MLS, founded in 1996 as part of the deal to bring the World Cup to the US, has according to Blatter, failed to make itself “recognized by American society.” It is not “a very strong professional league.” They refuse to “play and adapt themselves to the international calendar.” (seriously, the man is obsessed with that last point. It’s as though Eric Wynalda has taken over his mind. He even brought it up to President Obama, who sort of shook his head.) Lets look at Blatter’s charges. (The one’s he’s making. For the other kind, google “ISL Bribery Scandal” or “2011 FIFA election.”)

By the time this sees print, it will be 2013 somewhere in the world. It is not 1996, when professional soccer was a curiosity. It is not 2002, when the league had cut off diplomatic relations with the state of Florida or when three groups collectively owned all the teams. MLS is seventeen teams strong, nineteen if you count Chivas & New England. It’s average attendance per game over the last three years is higher than the NBA or NHL, and considered as percentage of capacity, is higher than Major League Baseball. No, its not the NFL. It’s not even the NCAA, a group FIFA could consider its confrères.
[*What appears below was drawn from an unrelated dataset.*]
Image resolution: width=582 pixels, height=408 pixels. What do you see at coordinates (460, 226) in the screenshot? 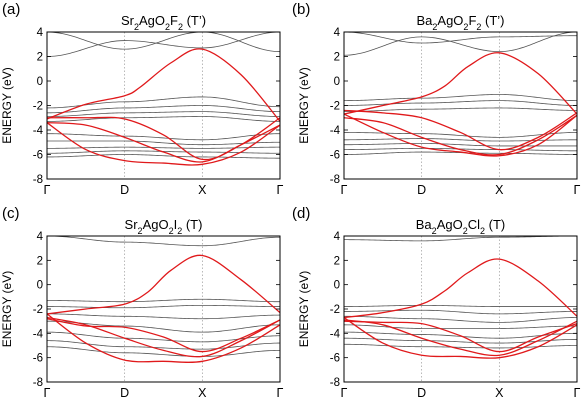
I see `panel-title: Ba2AgO2Cl2 (T)` at bounding box center [460, 226].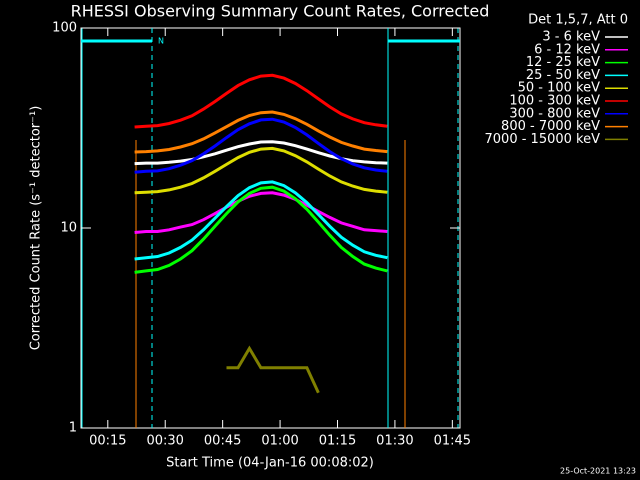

I’m sure US Soccer President Sunil Gulati was mortified when, taking the FIFA executive committee on a tour of the stadium sites in advance of the vote on the 2022 World Cup bid, they arrived at FedEx Field, then had to explain that this was the football stadium. No, football. The soccer team, the most decorated in the US in the modern era, plays in a broken down wreck of a structure 10 miles south that still manages, when full, to provide one of the best atmospheres in the world.

MLS is attempting to do something none of the world’s top leagues has ever had to; establish a top flight professional league on a shoestring in the third largest country on earth     in the face of at least five major competitors, all with a century’s head start. The English FA may have had to struggle for dominance with cricket and rugby, but it did so at the dawn of the industrial age, when organized sports were in their infancy. The same can be said for soccer in Spain, where the only obstacle to be overcome was the disdain for all things English, and Germany, where the only competition was gymnastics.

Blatter has often cited the summer schedule, which runs at odds with the rest of the world. The counter argument has always been to try and force FIFA to acknowledge the 800 pound Gorilla in the room, the NFL. Direct competition with American football, not to mention it’s NCAA compatriot, has been the death knell of dozens of leagues. That two MLS sides, Seattle & New England share stadiums with NFL teams, that the schedule would have to revolve around the NFL’s games, that in New England the playing surface would closer resemble the field of Verdun than a world class pitch, is almost irrelevant (and not just because it’s Seattle and New England). The ridiculously small attention that MLS receives in the general sports media would be reduced to nothing, consumed by the constant NFL coverage that manages to swamp even the more established hockey and basketball leagues. FIFA has never sufficiently recognized this.

The idea that money, and with it, quality of players is what holds back MLS, is also misleading. The Russian League is bankrolled by some of the richest men in the world who have bought some of the top players, but it remains the number two sport in Russia behind hockey. If money were simply the issue, Qatar could have purchased a top flight league to go with its World Cup votes. Unlimited spending killed the last top division soccer team, and with it almost any flicker of the beautiful game in the US for a generation. MLS is growing. Slowly, organically, laying a foundation for the long term and building on it every day. It faces challenges not only from the largest professional soccer leagues, but in the NFL the largest sporting entity in the world. It doesn’t need Sepp Blatter’s encouragement. To be honest, it doesn’t need Sepp Blatter. I’m not sure anyone does.